Empire of Light – Cinéma mon amour

Après James Gray et son Armageddon Time, Steven Spielberg et The Fabelmans, voici que Sam Mendes veut lui aussi apporter sa contribution à la tendance actuelle de regarder dans le rétro et de se pencher sur une enfance / jeunesse sous le sceau de l’amour du cinéma. À la différence toutefois qu’avec James Gray celui-ci se manifestait d’abord et surtout en des clins d’œil cinéphiles appuyés (tel que Les 400 coups de François Truffaut) alors que chez Spielberg on est dans le rite d’initiation, là où chez Mendes on est plus dans celui du passage avec pour décor principal un magnifique cinéma double écrans situé dans une station balnéaire anglaise du début des années 80. Avant d’aller plus loin précisons tout de même qu’en matière de films récents faisant les yeux doux à la glorieuse magnificence du cinéma, il serait injuste d’oublier Babylon de Damien Chazelle, fresque décoiffante (au moins pour les non chauves) mais aussi pleine d’amertume sur les origines d’Hollywood.

Empire of Light - Affiche

Le décor (de notre critique) ainsi planté, il nous faut maintenant amener une deuxième précision. Par hommage de cinéma on entend celui qui se découvre et se vit dans une salle ad hoc. À ce titre, Empire of Light est sans aucun doute celui qui porte ce message avec le moins d’ambiguïté possible. Nous sommes donc propulsés sur une période de quelques mois entre 1980 et 1981. Le lieu est comme on l’a dit un magnifique cinéma en bord de mer et la plupart des protagonistes sont ceux qui lui donnent vie au quotidien. En tête de gondole on trouve Hilary interprétée par une Olivia Colman qui s’adjuge ici l’une de ses plus belles performances à rapprocher de son incroyable interprétation de la reine Anne dans La Favorite (2018) de Yórgos Lánthimos pour laquelle, rappelons-le, elle a obtenu l’Oscar de la meilleure actrice. Elle est la n°2 du cinéma en charge du personnel et du quotidien de l’établissement. Sa vie privée n’a rien de folichonne. Elle semble naviguer à vue tout en essayant de se dépatouiller d’une dépression latente. Mais quand son directeur (Colin Firth) décide d’engager un jeune homme au physique d’apollon (le nouveau venu Micheal Ward déjà dans la cour des grands) la voici embarquée en des contrées qui lui font retrouver sa joie de vivre au risque cependant de réveiller en elle la face sombre d’une personnalité qu’elle croyait définitivement refoulée.

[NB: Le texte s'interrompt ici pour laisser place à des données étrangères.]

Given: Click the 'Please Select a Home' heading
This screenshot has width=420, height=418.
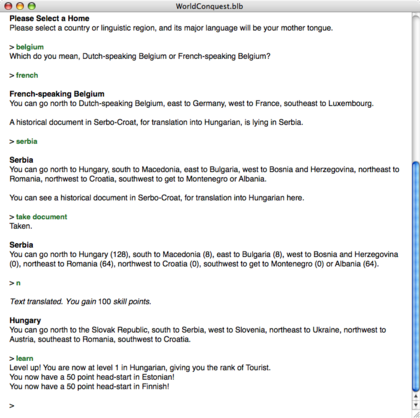Looking at the screenshot, I should (x=49, y=18).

Nantis de ce fil rouge, Sam Mendes déroule dès lors son histoire à la manière d’un conteur omnipotent. En ce sens qu’il ne vous lâche (presque) jamais vous obligeant à une attention de tous les instants. En ce sens aussi que pour lui Empire of Light doit se voir au cinéma et non sur son canap entre deux SMS et/ou consultation de vos dernières notifications. Empire of Light est de ce fait un film hommage à la salle de cinéma qui ne peut s’apprécier qu’en levant la tête. Attention cependant, pas ce cinéma de foire à la saucisse Atmos et aux sièges immersifs auxquels il ne manque que l’option turlutte à 25 euros la passe. Non, plutôt celui qui sait véhiculer ses messages par la force de son storytelling, ses émotions par l’intelligence de sa mise en scène et le coup de grâce foudroyant par l’implication de sa direction d’acteurs. Un long métrage de cinéma à l’ancienne en quelque sorte où il n’y a qu’à se pencher et se servir pour le vivre physiquement selon les sensibilités de chacune et chacun.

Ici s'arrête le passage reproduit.